**What the exercise asks:** Swap "image" for "screenshot" in the lines from the one containing "Given: Open blue Out Delivery Orders view" through the end of the data, inclusive, and write those lines out again with nothing else changed. Leave the pictures out of your answer.

**Collected data:**
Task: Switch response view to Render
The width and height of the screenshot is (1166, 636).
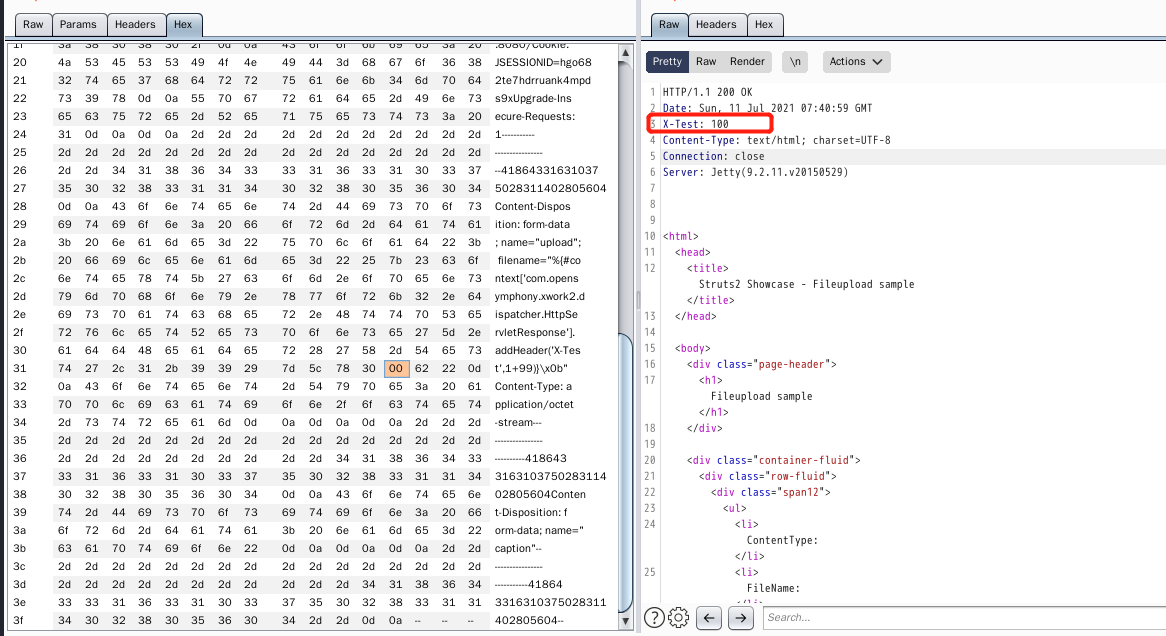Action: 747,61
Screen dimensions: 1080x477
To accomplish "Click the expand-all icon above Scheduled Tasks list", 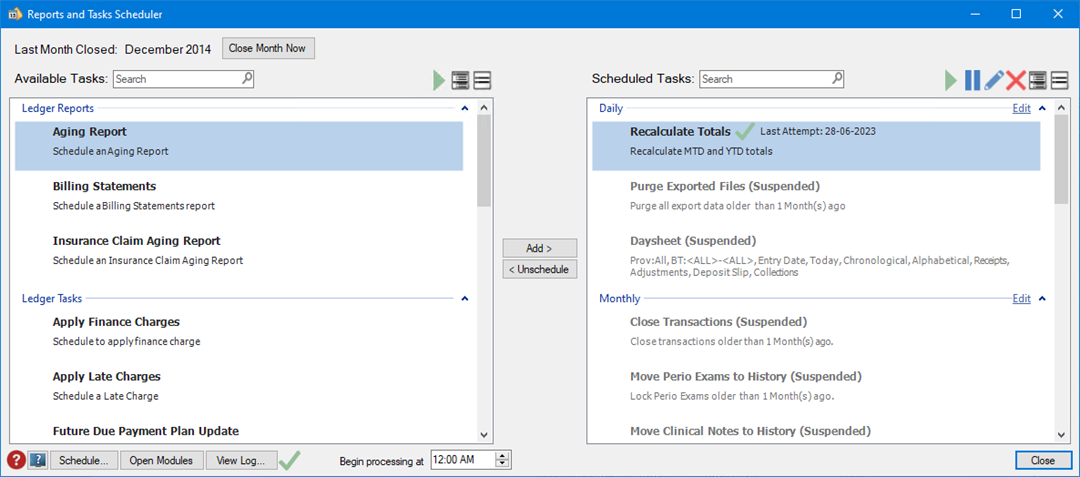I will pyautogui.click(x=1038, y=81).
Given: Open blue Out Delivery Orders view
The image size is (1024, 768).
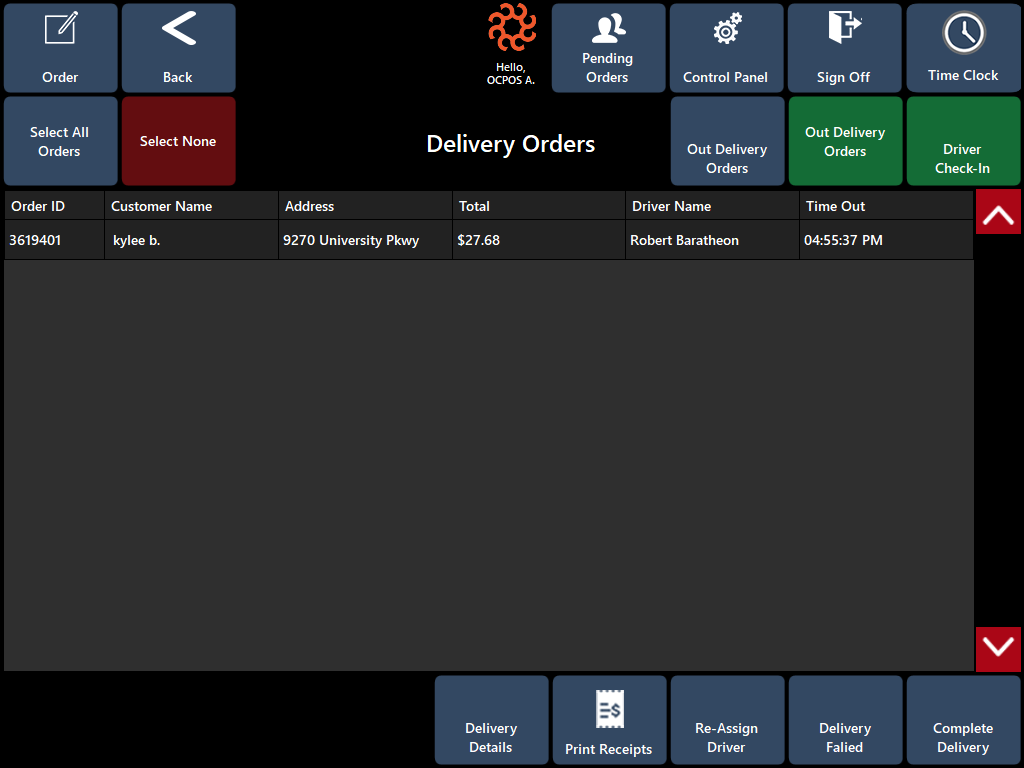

**Worked answer:**
Given: Open blue Out Delivery Orders view
The screenshot size is (1024, 768).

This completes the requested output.